=== Begin Enclosure ===

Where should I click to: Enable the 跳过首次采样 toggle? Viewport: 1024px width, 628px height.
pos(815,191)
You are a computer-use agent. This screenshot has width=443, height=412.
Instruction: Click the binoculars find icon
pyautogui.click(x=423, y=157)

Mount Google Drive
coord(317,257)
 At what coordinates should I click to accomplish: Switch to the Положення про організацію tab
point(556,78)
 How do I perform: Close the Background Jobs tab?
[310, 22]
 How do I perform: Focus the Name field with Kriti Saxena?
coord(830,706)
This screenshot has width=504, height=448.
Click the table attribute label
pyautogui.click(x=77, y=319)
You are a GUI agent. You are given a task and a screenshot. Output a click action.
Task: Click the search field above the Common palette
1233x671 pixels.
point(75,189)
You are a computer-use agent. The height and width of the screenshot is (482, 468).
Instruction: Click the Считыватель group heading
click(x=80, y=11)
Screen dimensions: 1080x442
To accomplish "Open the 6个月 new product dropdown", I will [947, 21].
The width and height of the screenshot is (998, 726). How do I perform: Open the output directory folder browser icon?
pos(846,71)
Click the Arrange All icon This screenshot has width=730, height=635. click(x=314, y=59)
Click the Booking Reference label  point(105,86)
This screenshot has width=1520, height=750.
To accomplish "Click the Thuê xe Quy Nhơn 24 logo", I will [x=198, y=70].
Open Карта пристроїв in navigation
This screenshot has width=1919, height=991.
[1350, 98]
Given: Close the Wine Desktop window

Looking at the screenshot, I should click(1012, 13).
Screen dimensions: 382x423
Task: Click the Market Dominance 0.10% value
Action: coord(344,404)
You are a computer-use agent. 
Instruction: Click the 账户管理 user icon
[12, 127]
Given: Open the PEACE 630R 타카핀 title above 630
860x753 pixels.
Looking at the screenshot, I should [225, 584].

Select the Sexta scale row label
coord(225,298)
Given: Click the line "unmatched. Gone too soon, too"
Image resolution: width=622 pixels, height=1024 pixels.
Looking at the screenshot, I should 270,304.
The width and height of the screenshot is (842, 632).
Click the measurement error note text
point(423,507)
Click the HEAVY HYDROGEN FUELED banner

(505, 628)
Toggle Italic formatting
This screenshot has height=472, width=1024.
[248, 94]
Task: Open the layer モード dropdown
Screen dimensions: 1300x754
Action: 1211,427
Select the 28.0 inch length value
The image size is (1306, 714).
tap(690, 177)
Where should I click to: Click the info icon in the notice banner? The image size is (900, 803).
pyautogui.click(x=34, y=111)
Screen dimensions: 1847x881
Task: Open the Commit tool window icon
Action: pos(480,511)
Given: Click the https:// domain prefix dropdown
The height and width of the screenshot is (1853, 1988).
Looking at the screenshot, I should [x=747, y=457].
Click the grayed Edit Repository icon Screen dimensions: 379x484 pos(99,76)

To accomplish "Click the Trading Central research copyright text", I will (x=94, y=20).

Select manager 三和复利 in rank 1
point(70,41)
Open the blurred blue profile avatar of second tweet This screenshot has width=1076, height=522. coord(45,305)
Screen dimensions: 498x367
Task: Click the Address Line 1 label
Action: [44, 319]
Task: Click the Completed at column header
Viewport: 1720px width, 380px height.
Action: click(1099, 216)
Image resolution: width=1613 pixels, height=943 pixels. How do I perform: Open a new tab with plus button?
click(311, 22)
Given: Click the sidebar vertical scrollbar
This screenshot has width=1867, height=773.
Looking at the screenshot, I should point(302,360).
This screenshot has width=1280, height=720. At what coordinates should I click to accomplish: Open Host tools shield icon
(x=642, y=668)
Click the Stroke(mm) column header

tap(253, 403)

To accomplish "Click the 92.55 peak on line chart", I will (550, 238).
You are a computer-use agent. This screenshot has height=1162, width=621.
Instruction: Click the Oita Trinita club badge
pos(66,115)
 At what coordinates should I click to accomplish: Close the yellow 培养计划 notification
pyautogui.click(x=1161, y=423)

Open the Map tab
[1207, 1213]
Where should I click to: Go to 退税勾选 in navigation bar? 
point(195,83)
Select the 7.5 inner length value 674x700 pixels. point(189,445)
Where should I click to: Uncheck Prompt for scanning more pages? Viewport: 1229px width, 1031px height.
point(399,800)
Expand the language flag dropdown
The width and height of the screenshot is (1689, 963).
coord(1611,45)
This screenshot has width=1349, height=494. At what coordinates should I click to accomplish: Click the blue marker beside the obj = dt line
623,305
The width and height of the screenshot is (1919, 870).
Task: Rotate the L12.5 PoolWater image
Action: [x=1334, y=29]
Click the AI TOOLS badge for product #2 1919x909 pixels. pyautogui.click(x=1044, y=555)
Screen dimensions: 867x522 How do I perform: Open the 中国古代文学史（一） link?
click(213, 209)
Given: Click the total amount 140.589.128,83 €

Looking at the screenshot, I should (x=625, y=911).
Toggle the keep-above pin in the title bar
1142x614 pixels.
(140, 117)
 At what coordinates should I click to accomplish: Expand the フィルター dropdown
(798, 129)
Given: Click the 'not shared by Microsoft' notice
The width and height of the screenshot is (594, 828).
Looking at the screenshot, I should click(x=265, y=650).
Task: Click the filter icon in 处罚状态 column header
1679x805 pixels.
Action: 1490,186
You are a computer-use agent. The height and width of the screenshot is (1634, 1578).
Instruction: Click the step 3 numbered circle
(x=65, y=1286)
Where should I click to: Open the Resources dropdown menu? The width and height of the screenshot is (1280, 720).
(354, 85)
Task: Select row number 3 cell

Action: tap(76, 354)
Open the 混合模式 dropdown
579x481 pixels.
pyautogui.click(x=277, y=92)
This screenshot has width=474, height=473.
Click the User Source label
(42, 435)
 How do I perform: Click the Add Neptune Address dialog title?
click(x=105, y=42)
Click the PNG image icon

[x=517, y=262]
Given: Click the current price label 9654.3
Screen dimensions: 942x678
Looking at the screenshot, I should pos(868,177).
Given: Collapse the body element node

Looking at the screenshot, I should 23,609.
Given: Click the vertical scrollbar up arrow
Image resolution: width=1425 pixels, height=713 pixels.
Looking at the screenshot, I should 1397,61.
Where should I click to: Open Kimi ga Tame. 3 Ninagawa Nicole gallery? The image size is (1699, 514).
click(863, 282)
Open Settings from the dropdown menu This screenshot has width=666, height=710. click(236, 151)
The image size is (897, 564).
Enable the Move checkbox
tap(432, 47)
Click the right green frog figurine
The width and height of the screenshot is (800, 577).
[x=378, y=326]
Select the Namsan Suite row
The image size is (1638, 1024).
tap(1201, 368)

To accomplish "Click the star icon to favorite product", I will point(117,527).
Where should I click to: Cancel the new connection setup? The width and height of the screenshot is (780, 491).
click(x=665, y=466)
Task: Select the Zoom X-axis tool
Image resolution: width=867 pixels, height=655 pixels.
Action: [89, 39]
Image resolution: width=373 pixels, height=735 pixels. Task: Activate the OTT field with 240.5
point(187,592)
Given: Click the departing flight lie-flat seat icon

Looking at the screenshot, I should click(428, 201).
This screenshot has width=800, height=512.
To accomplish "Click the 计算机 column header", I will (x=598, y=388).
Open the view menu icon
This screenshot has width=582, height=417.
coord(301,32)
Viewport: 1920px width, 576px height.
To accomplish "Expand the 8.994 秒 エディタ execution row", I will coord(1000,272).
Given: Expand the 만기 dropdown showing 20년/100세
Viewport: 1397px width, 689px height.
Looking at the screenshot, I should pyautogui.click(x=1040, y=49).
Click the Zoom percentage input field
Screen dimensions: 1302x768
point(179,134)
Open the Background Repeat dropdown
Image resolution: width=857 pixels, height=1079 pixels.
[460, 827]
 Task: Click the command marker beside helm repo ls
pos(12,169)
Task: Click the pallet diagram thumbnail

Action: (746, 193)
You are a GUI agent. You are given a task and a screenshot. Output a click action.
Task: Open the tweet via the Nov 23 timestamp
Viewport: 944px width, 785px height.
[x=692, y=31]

=== End Enclosure ===

__Task item__: Search the records for the word "length" and copy out every line that holds it.

__Answer section__:
Select the 28.0 inch length value
Select the 7.5 inner length value 674x700 pixels. point(189,445)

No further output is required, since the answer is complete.